Qual era o tamanho desses campos de treinamento? Eles eram usados com frequência?
Os complexos de treinamento eram enormes. Fort Irwin no Deserto de Mojave, Califórnia, onde fiz boa parte desse trabalho, tinha aproximadamente 2.600 quilômetros quadrados de campo de treinamento e o Marine Corp’s Air Ground em Twentynine Palms, Califórnia, tem um tamanho similar. Para se ter uma ideia, o estado de Rhode Island tem aproximadamente 2.675 quilômetros quadrados. E, sim, enquanto eu estava fotografando, eles usavam esses locais com frequência.

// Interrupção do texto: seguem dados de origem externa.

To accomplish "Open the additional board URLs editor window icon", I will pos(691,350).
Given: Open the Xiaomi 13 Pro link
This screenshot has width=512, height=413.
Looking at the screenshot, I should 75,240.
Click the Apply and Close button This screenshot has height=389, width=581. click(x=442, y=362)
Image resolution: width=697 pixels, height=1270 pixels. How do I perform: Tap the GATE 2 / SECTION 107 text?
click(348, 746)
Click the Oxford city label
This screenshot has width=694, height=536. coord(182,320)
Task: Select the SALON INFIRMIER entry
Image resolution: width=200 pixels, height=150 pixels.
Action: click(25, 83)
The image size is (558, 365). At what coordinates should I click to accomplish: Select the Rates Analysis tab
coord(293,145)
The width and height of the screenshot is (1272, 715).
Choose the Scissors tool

A base, como um todo, estava em uso constante e observei que os vilarejos de simulação eram usados cerca de 50% do tempo. Claro, isso pode ter mudado agora, com o encerramento das guerras.

Salih, 2013.

Você também fotografou norte-americanos que se converteram ao Islã. Há uma ligação pessoal aí? Deve ser incrivelmente difícil para alguns convertidos (como você disse em sua declaração) cruzar a linha imaginária entre os opostos, supostamente diametrais, “muçulmano” e “americano”. Você ouviu alguma experiência particularmente impressionante de algum dos participantes?

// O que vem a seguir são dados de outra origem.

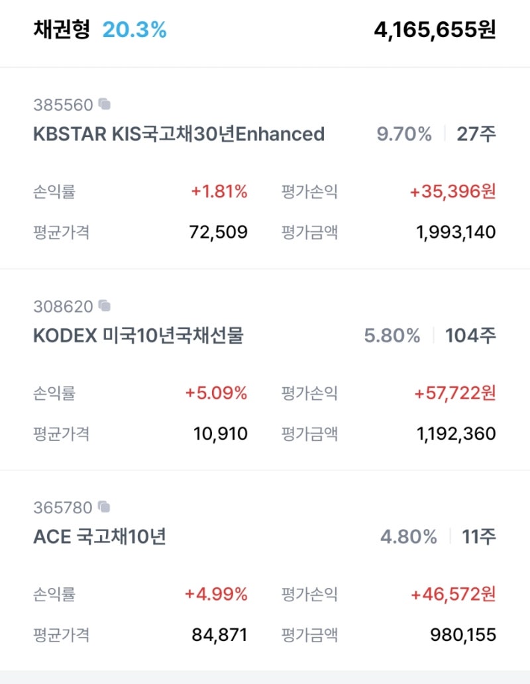Open KODEX 미국10년국채선물 holding
This screenshot has height=684, width=530.
coord(138,336)
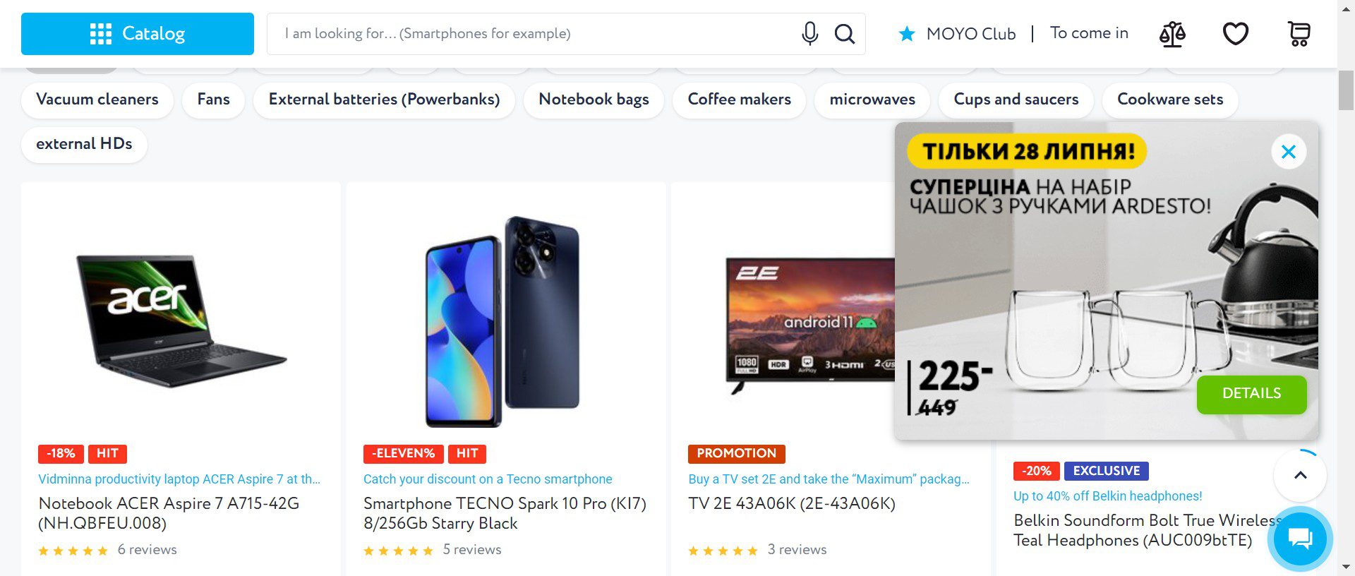This screenshot has height=576, width=1355.
Task: Click the microphone voice search icon
Action: pyautogui.click(x=809, y=33)
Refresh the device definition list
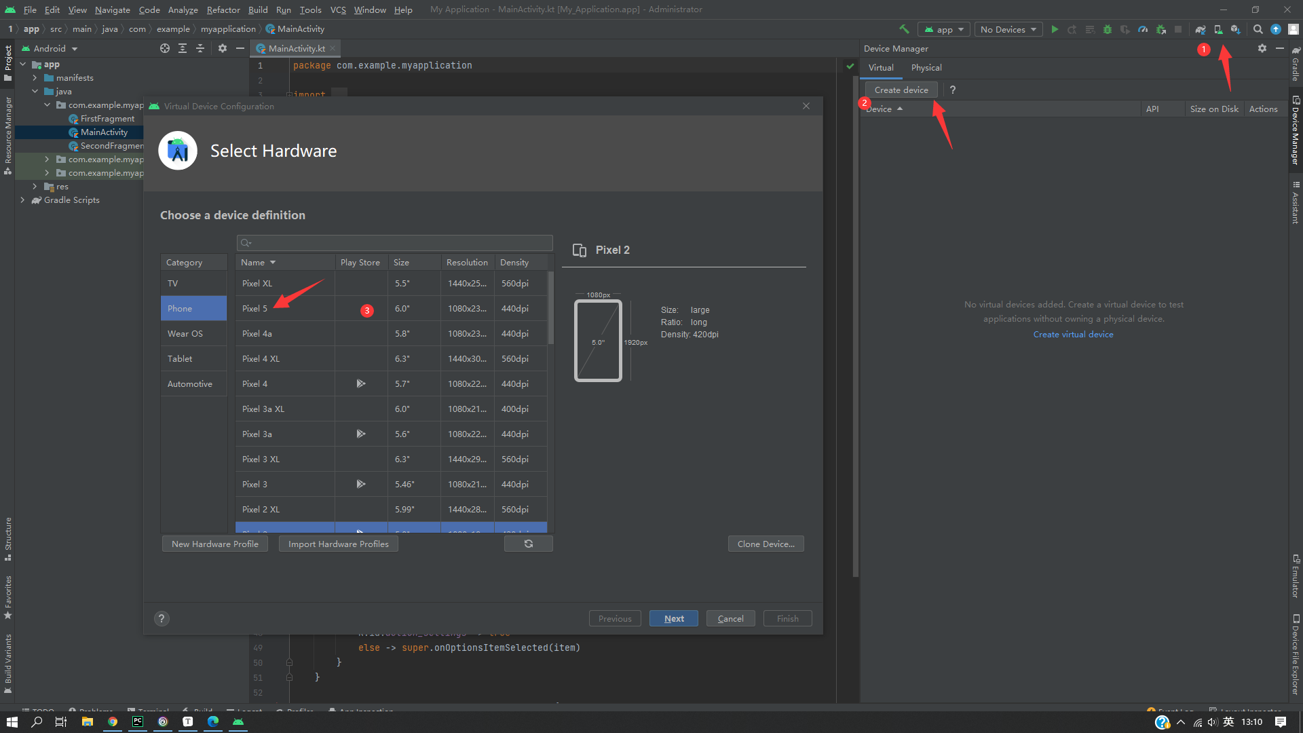Image resolution: width=1303 pixels, height=733 pixels. (528, 544)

Meu interesse em The Converts não veio de uma conexão pessoal direta com o assunto, já que não me converti ao Islã e, antes de embarcar nesse projeto, não conhecia pessoalmente nenhum convertido. Acho que a ideia do projeto veio da maneira como eu observava esses muçulmanos (ou pessoas que “parecem muçulmanas”, se é que isso existe) serem tratados nos Estados Unidos imediatamente depois do 11 de Setembro. Eu estava no começo dos meus 20 anos na época, e ver todo o preconceito e o ódio dirigidos aos muçulmanos realmente chamou minha atenção. Levei muito tempo para imaginar como lidar com essas ideias em meu trabalho e foi só depois de uma série de outras experiências que tive com muçulmanos, inclusive vivendo numa comunidade cristã/animista/muçulmana em Benim, que me senti preparada para abordar o tema.

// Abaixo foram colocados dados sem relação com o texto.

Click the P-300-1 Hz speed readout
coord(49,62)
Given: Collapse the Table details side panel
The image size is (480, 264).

Em termos de experiências dos participantes de meu projeto, sempre penso nas histórias de como os convertidos se relacionam com suas famílias. Sei de uma situação muito triste em que a família rejeitou completamente a filha depois que ela se converteu. Essa experiência foi muito dolorosa, porque ela ama sua família e quer manter laços com eles. Por outro lado, sei de uma família que, inicialmente, ficou chocada com a decisão da filha em se tornar muçulmana, mas que acabou aceitando ela e seu marido muçulmano. Agora, a mãe da garota sempre compra um peru halal (abatido conforme os preceitos islâmicos) no Dia de Ação de Graças. Assim, os membros muçulmanos da família também podem participar da refeição.

Nascida e criada em Chicago, Claire Beckett é bacharel em antropologia pela Kenyon College. Ela trabalhou como voluntária no Corpo da Paz em Benim, África Ocidental, e fez mestrado em fotografia no Mass College of Art. Ela é representada pela galeria Carroll and Sons em Boston.